Toy factories hire the least skilled workers because
many of the tasks in producing Christmas decor or toys, like painting colors with
a brush or spraying, or clipping in the pieces together, do not require special
training.
Factory girls have just two days off a month although by law they
are entitled to a 40-hour work week and weekends.
As temporary migrant workers
hired during the peak order season, the girls are rarely covered by medical insurance
although this is also compulsory under Chinese labor law.
”The factory owners,
who tend to be Asians, say they are being pressed by the Western companies,” says
Dr Anita Chan, an expert on Chinese labor issues at the Australian National University.
”They complain their profit margin is getting smaller because the Western brand
name companies press them to improve work conditions but do not want to share
the cost in raising labor standards.”
An investigation by the Hong Kong-based
Asia Monitor Resource Center into the price of a Mattel Barbie doll, half of whose
supply are made in China, found that of the 10 dollar retail price, 8 dollars
goes to transportation, marketing, retailing, wholesale and profit for Mattel.
Of the remaining 2 dollars, one dollar is shared by the management and transportation
in Hong Kong, 65 cents shared by the raw materials from Taiwan, Japan, the United
States and Saudi Arabia.
The remaining 35 cents is earned by producers in
China for providing factory sites, labor and electricity
”That investigation
was two years ago, and since then the toy market has become more and more competitive,”
says May Wong.
The toy coalition campaign took off in 1994 with key players
being the Asia Monitor Resource Center and the Hong Kong Christian Industrial
Committee.
The coalition was formed to help compensate the victims of 1993
Zhili toy factory fire in Shenzhen, southern China, and to improve the working
conditions of toy industry workers.
The fire, which broke out in 1993 at a
Hong Kong-owned company in Shenzhen, left 87 workers dead and 47 injured. At the
time of the fire, some 400 workers were on the site producing Christmas toys for
the Italian toy brand Chicco.
Seven years passed before the victims received
compensation. The company gave 1.5 million Hong Kong dollars (192,000 U.S. Dollars)

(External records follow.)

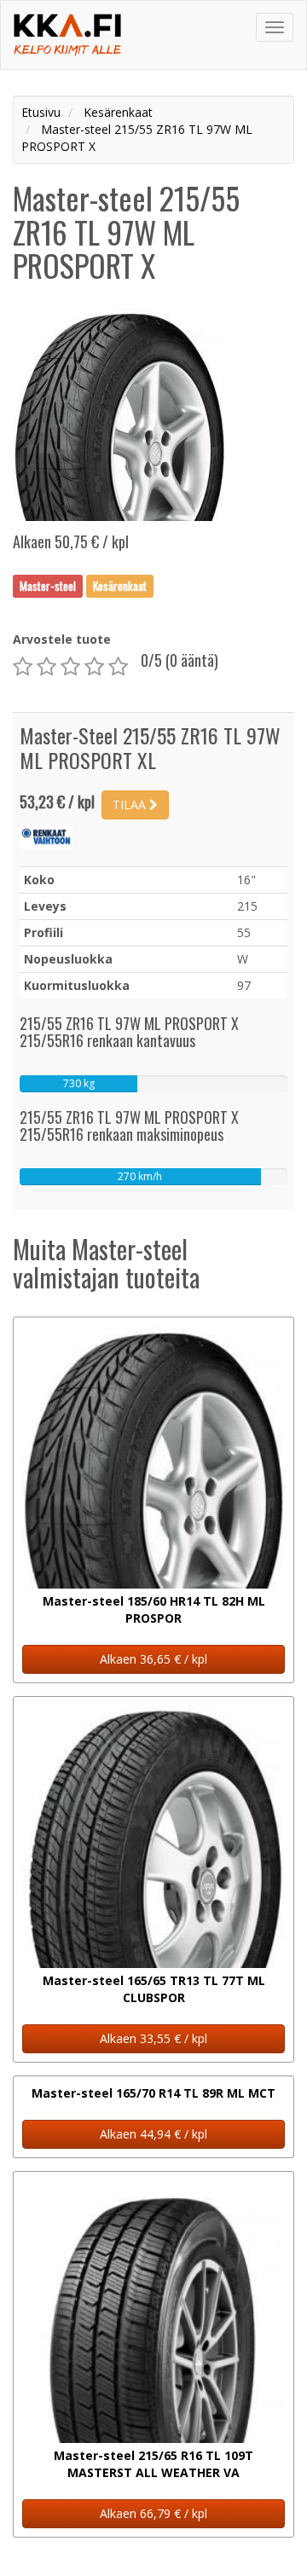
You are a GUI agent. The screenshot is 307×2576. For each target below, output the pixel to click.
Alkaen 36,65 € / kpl (153, 1659)
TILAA (131, 804)
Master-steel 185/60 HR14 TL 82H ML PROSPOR (154, 1609)
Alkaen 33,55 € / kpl (153, 2038)
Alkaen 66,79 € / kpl (153, 2513)
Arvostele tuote (62, 639)
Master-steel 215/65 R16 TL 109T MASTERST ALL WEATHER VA (153, 2463)
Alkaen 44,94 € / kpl (153, 2134)
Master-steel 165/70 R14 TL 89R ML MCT (153, 2093)
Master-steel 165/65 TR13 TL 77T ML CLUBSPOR (154, 1989)
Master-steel (48, 585)
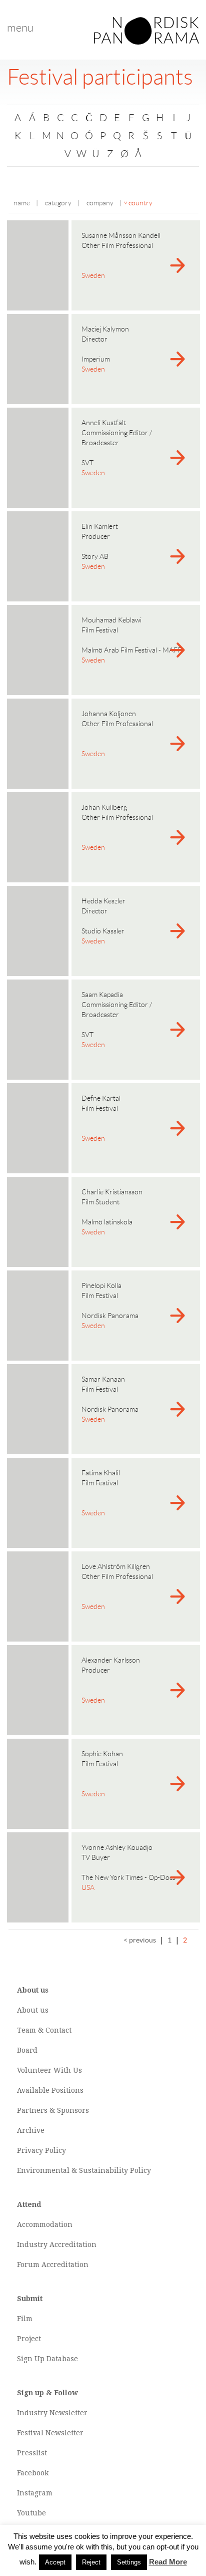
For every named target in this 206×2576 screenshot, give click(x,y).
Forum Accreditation (52, 2265)
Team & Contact (44, 2030)
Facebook (32, 2473)
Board (27, 2050)
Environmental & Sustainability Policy (84, 2170)
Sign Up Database (47, 2359)
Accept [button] (55, 2562)
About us (32, 2010)
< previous (140, 1940)
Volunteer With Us (49, 2070)
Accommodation (44, 2224)
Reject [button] (91, 2562)
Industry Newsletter (52, 2413)
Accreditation (73, 2244)
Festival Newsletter (50, 2433)
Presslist (32, 2453)
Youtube (31, 2513)
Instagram (34, 2493)
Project (29, 2339)
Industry (32, 2244)
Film (24, 2319)
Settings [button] (129, 2562)
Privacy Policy (41, 2150)
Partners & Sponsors (53, 2110)
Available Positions (50, 2090)
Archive (30, 2130)
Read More (168, 2561)
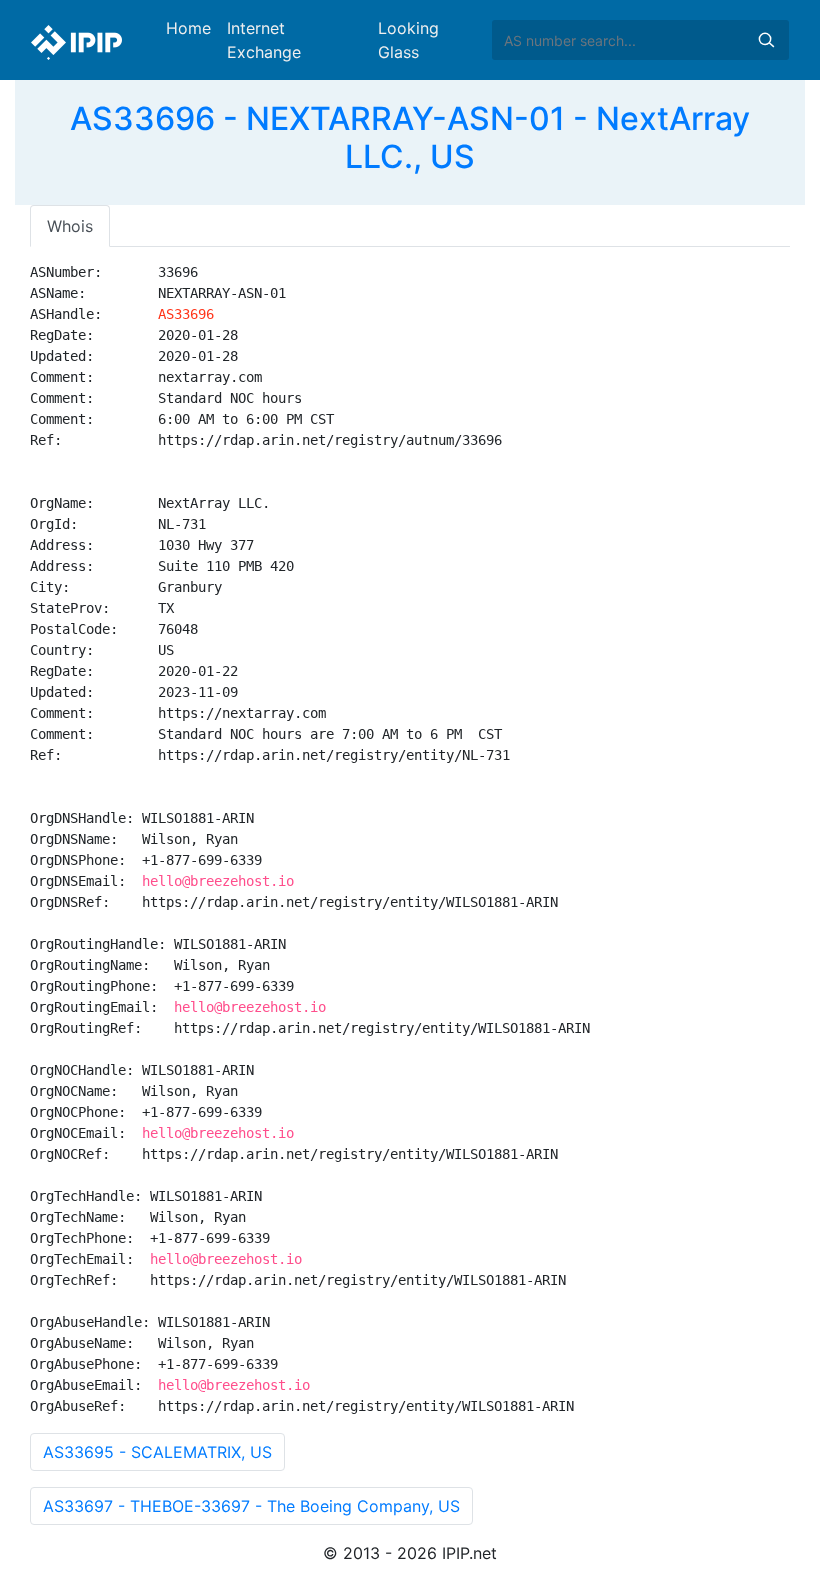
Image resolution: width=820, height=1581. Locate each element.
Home (188, 28)
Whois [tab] (70, 226)
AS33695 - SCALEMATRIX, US (157, 1452)
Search (766, 40)
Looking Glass (408, 40)
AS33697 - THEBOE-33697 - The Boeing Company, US (251, 1506)
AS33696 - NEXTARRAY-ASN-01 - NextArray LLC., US (410, 137)
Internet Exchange (264, 40)
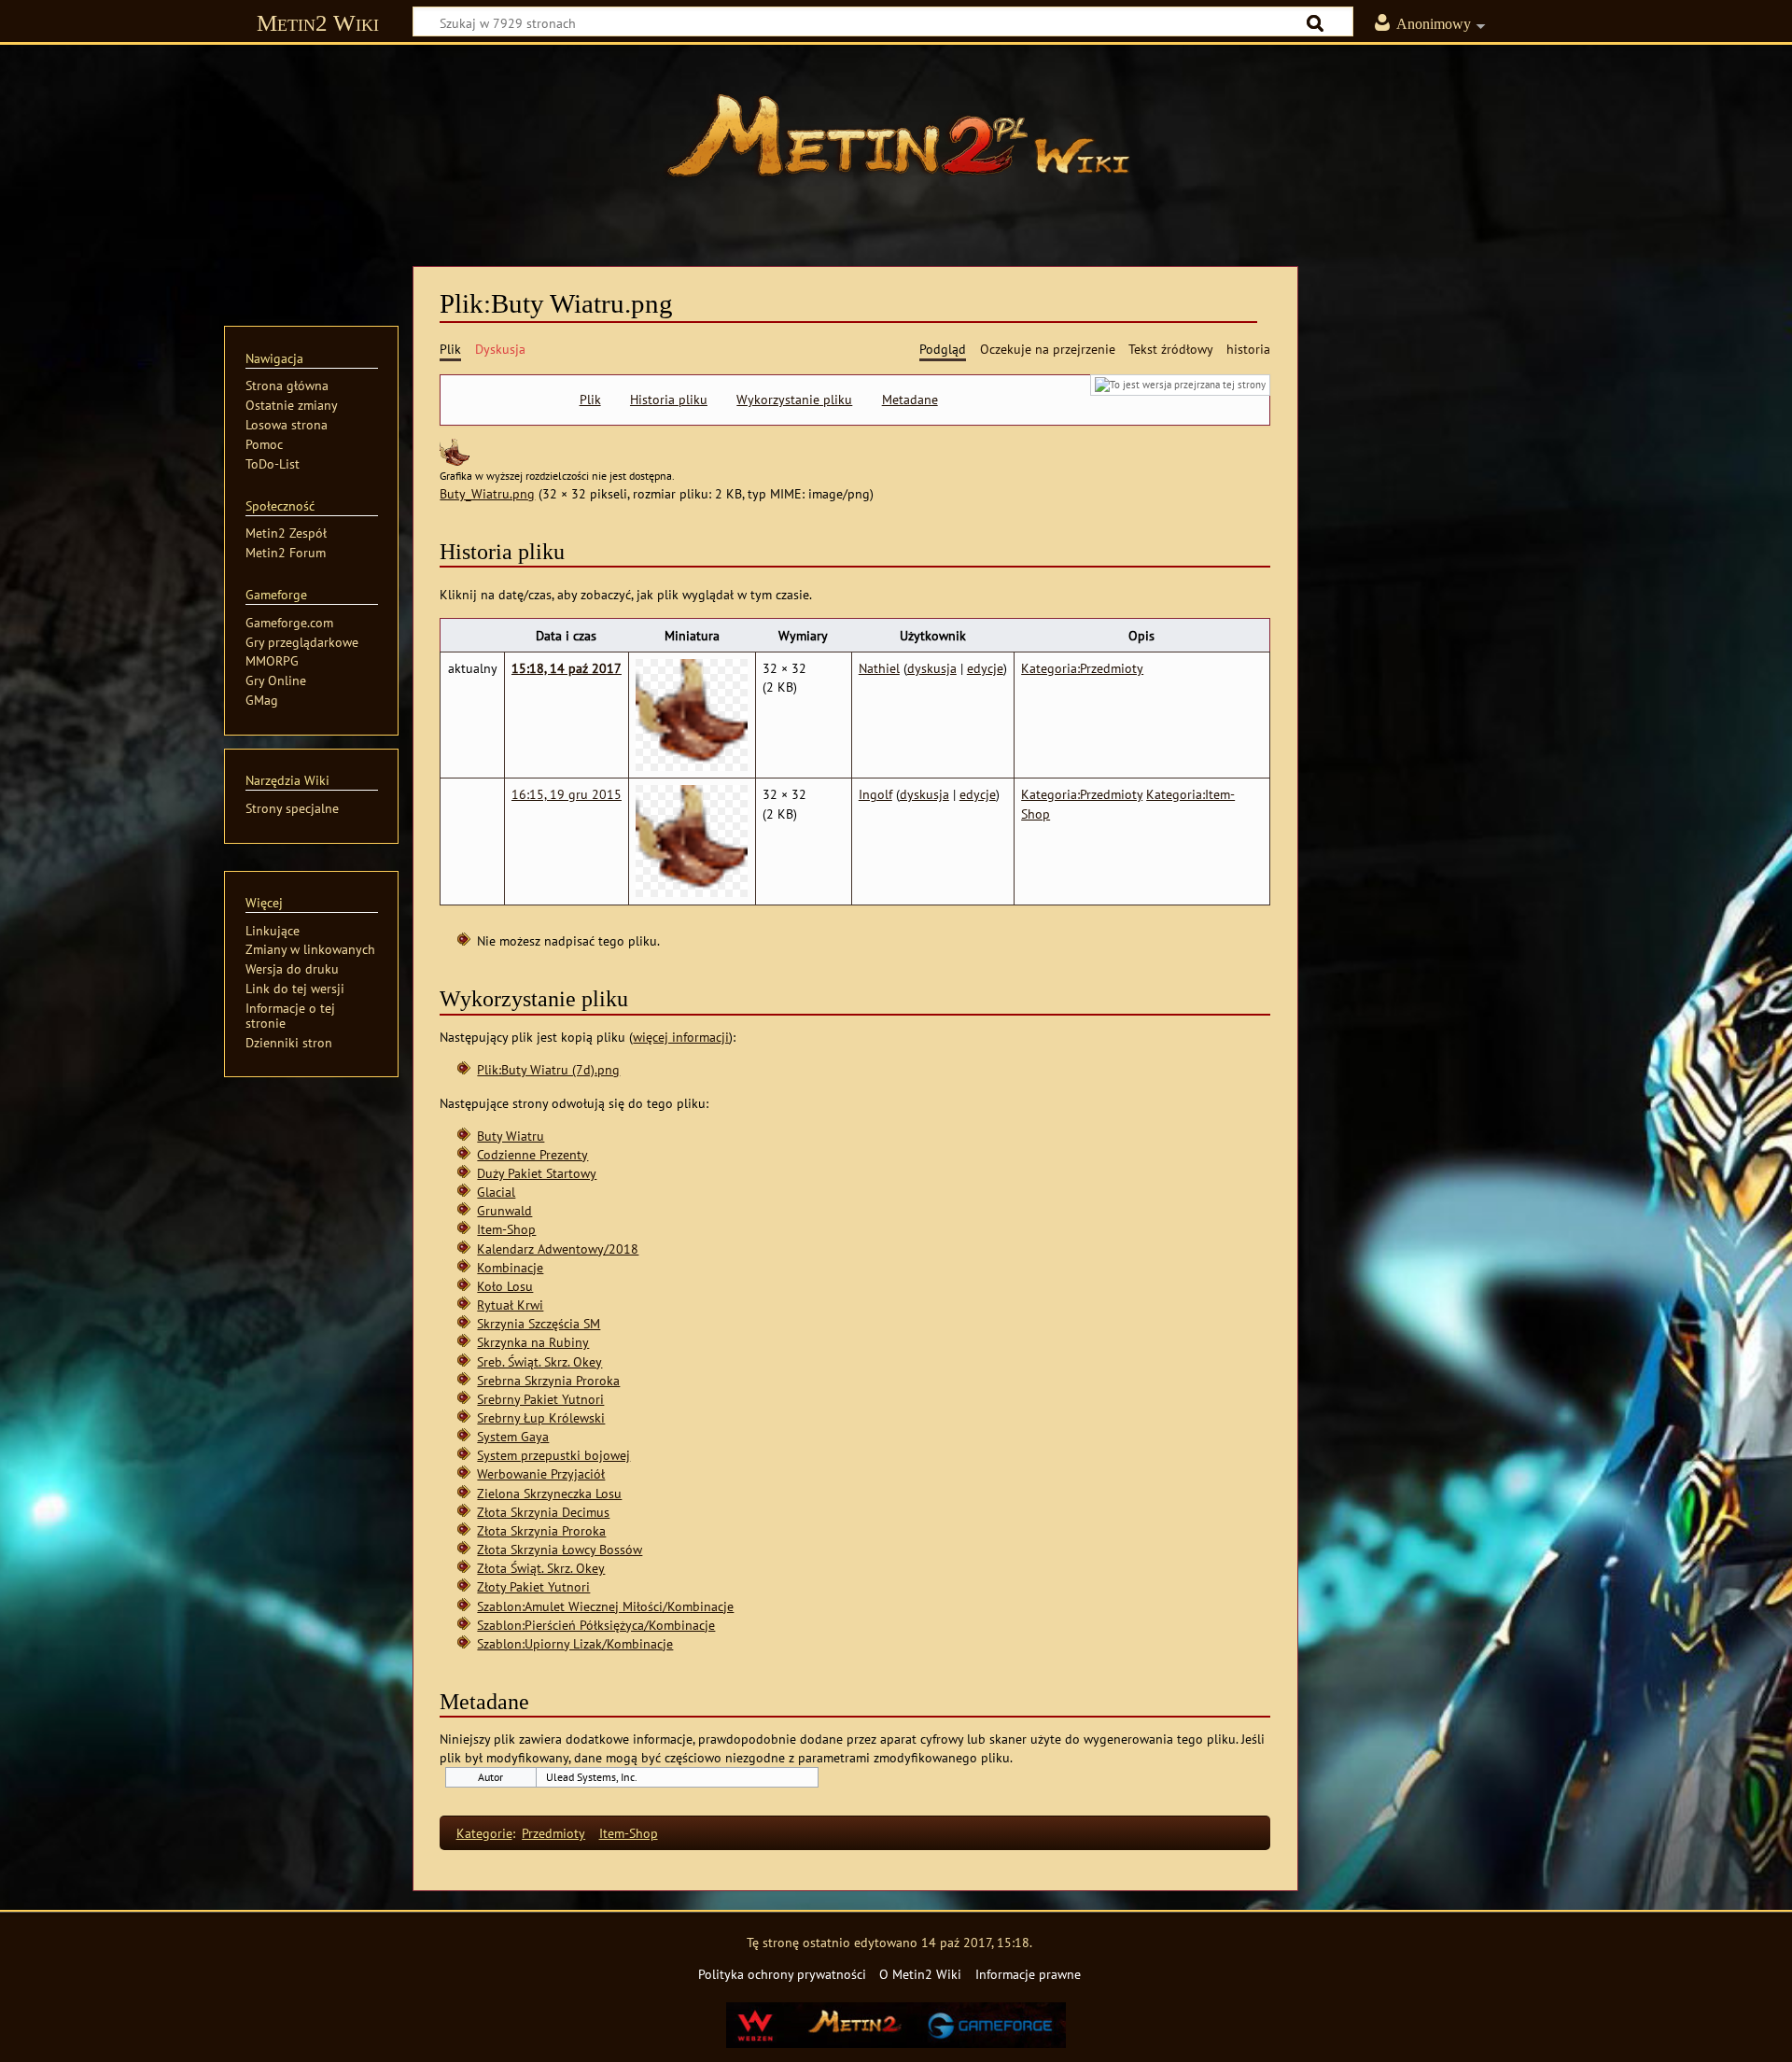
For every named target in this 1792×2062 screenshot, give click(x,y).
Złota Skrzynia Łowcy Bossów (559, 1549)
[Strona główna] (896, 144)
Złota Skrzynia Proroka (541, 1530)
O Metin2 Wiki (920, 1974)
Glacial (496, 1191)
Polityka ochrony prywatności (782, 1974)
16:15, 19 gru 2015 (566, 794)
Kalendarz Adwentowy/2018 (557, 1248)
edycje (985, 668)
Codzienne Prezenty (532, 1154)
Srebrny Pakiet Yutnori (540, 1399)
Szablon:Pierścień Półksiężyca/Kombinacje (596, 1625)
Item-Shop (506, 1229)
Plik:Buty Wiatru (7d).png (548, 1069)
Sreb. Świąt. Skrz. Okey (539, 1361)
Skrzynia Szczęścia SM (538, 1323)
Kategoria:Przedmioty (1082, 668)
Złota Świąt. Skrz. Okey (541, 1568)
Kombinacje (510, 1267)
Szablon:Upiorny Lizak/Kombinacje (575, 1643)
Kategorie (484, 1833)
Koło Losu (505, 1286)
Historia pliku (668, 399)
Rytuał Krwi (510, 1304)
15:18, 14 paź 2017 (566, 668)
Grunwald (504, 1210)
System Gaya (513, 1436)
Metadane (910, 399)
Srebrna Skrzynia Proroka (548, 1380)
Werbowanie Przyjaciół (541, 1473)
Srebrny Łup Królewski (541, 1417)
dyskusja (932, 668)
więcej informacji (681, 1036)
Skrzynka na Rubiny (533, 1342)
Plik (590, 399)
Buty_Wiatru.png (487, 493)
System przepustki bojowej (553, 1455)
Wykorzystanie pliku (794, 399)
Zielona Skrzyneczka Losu (549, 1493)
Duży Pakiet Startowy (536, 1173)
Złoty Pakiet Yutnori (533, 1586)
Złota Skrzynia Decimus (543, 1512)
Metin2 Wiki (318, 22)
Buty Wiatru (510, 1135)
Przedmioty (553, 1833)
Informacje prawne (1028, 1974)
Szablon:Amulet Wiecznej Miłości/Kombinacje (605, 1606)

to the workers but this was never paid out because a Chinese court withheld the
list of victims' names. In 1999, the money went to a Chinese mainland charity.
Then, campaigners traced the names of the victims themselves and gathered
120 names of families scattered in five Chinese provinces. The company eventually
paid each 10,227 renminbi (1,290 U.S. Dollars) -- far less than what they needed
for their medical fees and rehabilitation.